» Required work:
Using the listing below, retype exactly the lines starting at the one with "The height and width of the screenshot is (844, 987)." and ending at the one with "Given: Open 角色认证 in the sidebar", and include both.

» Input data:
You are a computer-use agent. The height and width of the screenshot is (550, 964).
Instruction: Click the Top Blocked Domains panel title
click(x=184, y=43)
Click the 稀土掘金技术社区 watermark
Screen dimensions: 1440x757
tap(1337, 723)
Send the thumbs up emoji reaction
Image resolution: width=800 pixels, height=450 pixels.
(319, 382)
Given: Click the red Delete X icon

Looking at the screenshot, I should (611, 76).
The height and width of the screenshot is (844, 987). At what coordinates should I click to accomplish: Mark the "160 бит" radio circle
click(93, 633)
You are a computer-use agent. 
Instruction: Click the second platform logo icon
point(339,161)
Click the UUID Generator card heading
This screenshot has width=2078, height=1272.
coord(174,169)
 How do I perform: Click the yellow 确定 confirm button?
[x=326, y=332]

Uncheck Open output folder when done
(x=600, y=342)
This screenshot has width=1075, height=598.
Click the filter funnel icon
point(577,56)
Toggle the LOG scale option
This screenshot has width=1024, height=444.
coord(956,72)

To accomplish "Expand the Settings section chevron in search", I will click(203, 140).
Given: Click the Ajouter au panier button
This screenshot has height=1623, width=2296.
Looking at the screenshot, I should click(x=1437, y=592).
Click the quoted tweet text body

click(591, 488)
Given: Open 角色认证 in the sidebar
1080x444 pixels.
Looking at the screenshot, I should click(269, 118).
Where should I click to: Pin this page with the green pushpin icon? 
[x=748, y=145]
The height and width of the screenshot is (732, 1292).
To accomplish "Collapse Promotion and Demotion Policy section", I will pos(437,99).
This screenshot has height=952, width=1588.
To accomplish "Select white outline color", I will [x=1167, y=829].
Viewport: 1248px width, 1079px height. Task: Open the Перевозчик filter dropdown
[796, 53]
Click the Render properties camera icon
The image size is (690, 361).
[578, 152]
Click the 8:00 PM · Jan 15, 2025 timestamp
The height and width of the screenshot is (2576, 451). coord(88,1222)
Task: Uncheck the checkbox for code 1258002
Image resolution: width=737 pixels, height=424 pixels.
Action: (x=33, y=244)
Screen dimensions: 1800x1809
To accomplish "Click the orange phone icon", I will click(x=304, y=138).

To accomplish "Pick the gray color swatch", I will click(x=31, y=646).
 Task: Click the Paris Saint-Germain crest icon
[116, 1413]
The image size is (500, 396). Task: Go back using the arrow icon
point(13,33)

» Response to this task:
The height and width of the screenshot is (844, 987). At what coordinates should I click to accomplish: Mark the "160 бит" radio circle
click(93, 633)
You are a computer-use agent. 
Instruction: Click the second platform logo icon
point(339,161)
Click the UUID Generator card heading
This screenshot has width=2078, height=1272.
coord(174,169)
 How do I perform: Click the yellow 确定 confirm button?
[x=326, y=332]

Uncheck Open output folder when done
(x=600, y=342)
This screenshot has width=1075, height=598.
Click the filter funnel icon
point(577,56)
Toggle the LOG scale option
This screenshot has width=1024, height=444.
coord(956,72)

To accomplish "Expand the Settings section chevron in search", I will click(203, 140).
Given: Click the Ajouter au panier button
This screenshot has height=1623, width=2296.
Looking at the screenshot, I should click(x=1437, y=592).
Click the quoted tweet text body

click(591, 488)
Given: Open 角色认证 in the sidebar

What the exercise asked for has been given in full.